Questions:
1. Answer these questions from the passage on arsenic limits:
(a) On what date did the European Commission file its draft amendment?
(b) Who is the president of the BfR?
(c) For how many days are the draft changes open to comments?
2. List every per-kilo maximum limit for inorganic arsenic that the passage on arsenic limits gives.

Quoted passage:
- - -

Inorganic arsenic levels in foods are not currently regulated in the EU but this is set to change very soon. The European Commission filed a draft amendment on May 3, 2015 to introduce maximum limits of between 0.2 mg and 0.3 mg of inorganic arsenic per kilo of rice/rice-based foods. For products targeting kids, the maximum limits were set even lower - 0.1 mg per kilo.
The BfR research found levels of inorganic arsenic in rice cakes in Germany to be, on average, approaching the maximum limit threshold proposed by the European Commission (EC).
The BfR welcomed the EC’s move to regulate maximum levels in foodstuffs but warned that in the meantime levels remained high and industry should take action.
“Because inorganic arsenic compounds are classified as carcinogenic for humans, foodstuffs should only contain as little as reasonable achievable (ALARA),” said Andreas Hensel, president of the BfR.
The BfR suggested reductions were done by technical means or other measures.
Draft changes to the EC Regulation No. 1881/2006 are now open to comments for 60 days and the EC hopes to enforce changes on January 1, 2016.
What is arsenic?

- - -

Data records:
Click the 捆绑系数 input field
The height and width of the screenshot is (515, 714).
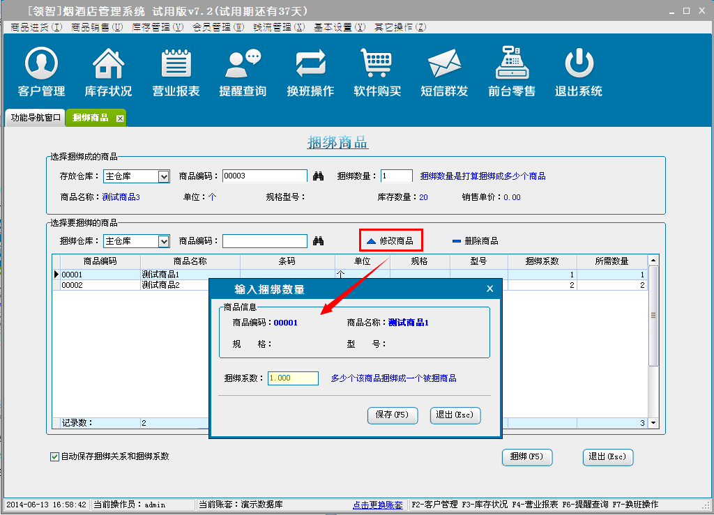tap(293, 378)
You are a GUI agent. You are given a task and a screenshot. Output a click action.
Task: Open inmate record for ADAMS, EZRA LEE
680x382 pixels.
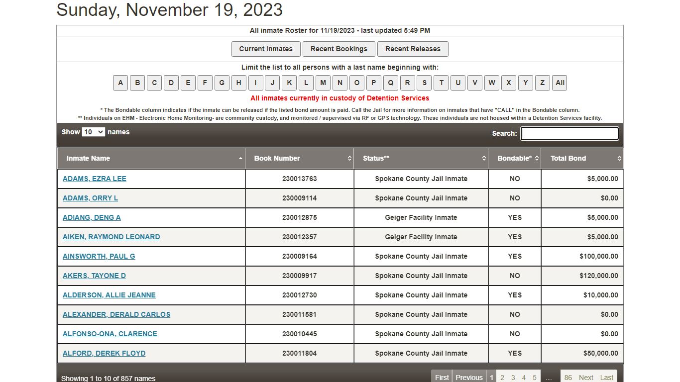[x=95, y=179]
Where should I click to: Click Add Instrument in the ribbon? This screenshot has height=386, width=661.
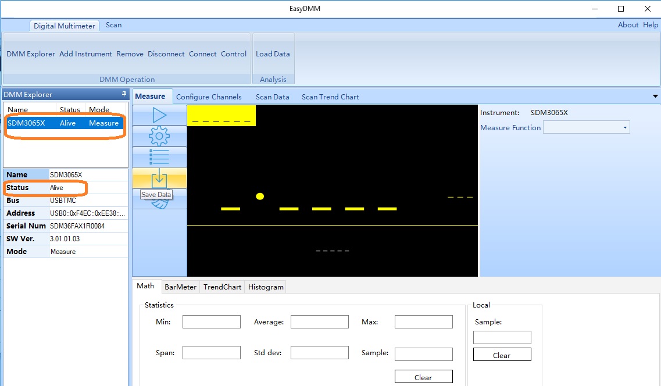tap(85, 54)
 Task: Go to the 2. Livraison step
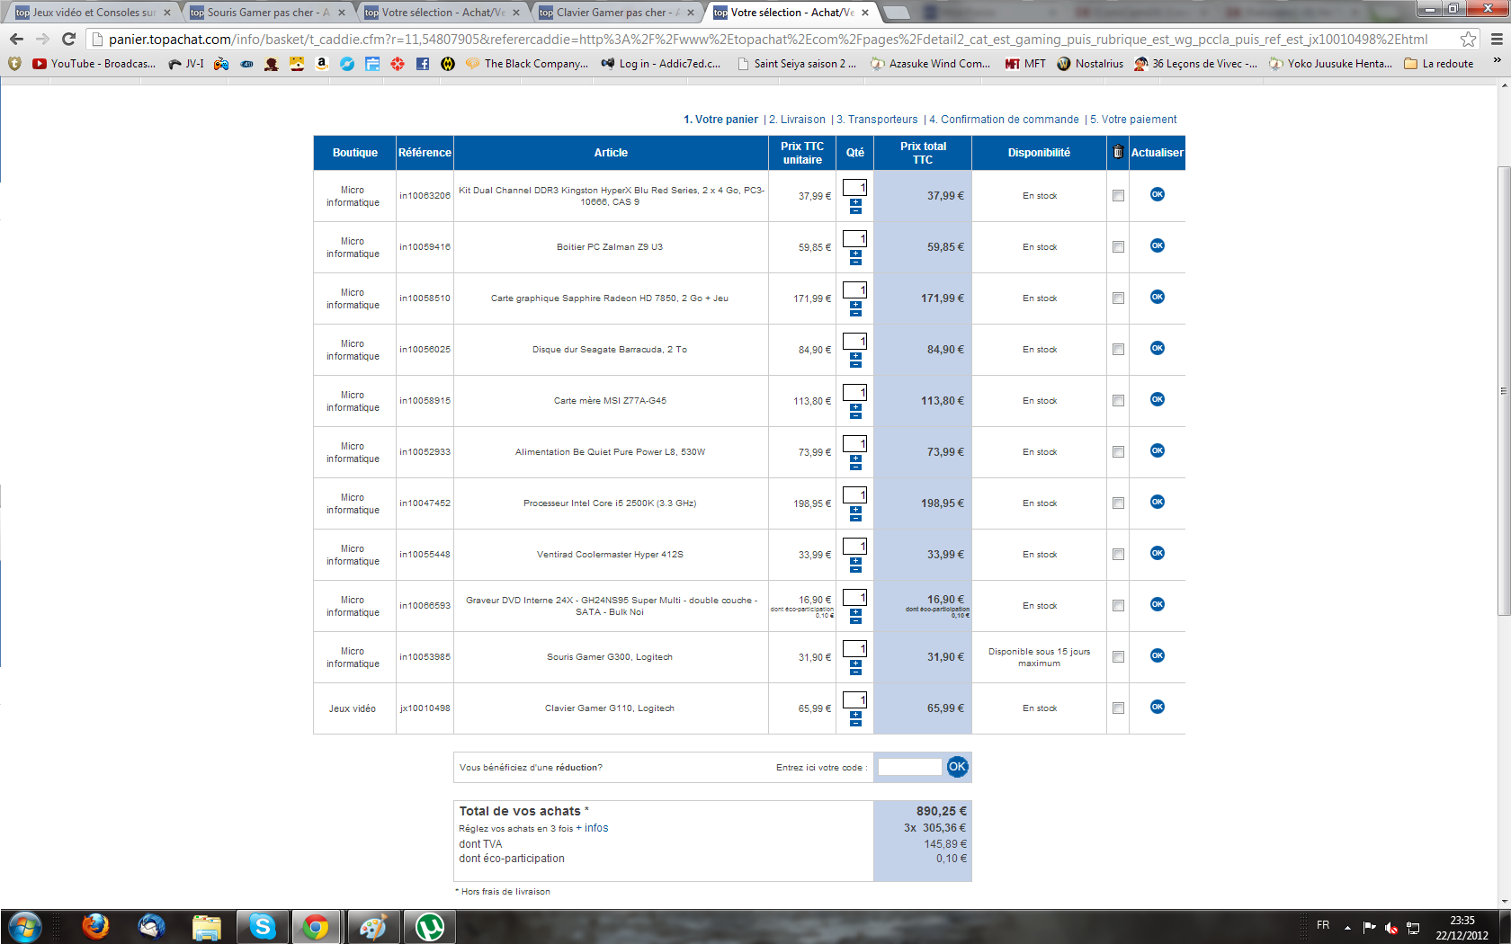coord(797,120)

- - -

Answers in order:
1.
(a) May 3, 2015
(b) Andreas Hensel
(c) 60 days

2.
- 0.2 mg per kilo (lower end of the range for rice/rice-based foods)
- 0.3 mg per kilo (upper end of the range for rice/rice-based foods)
- 0.1 mg per kilo (products targeting kids)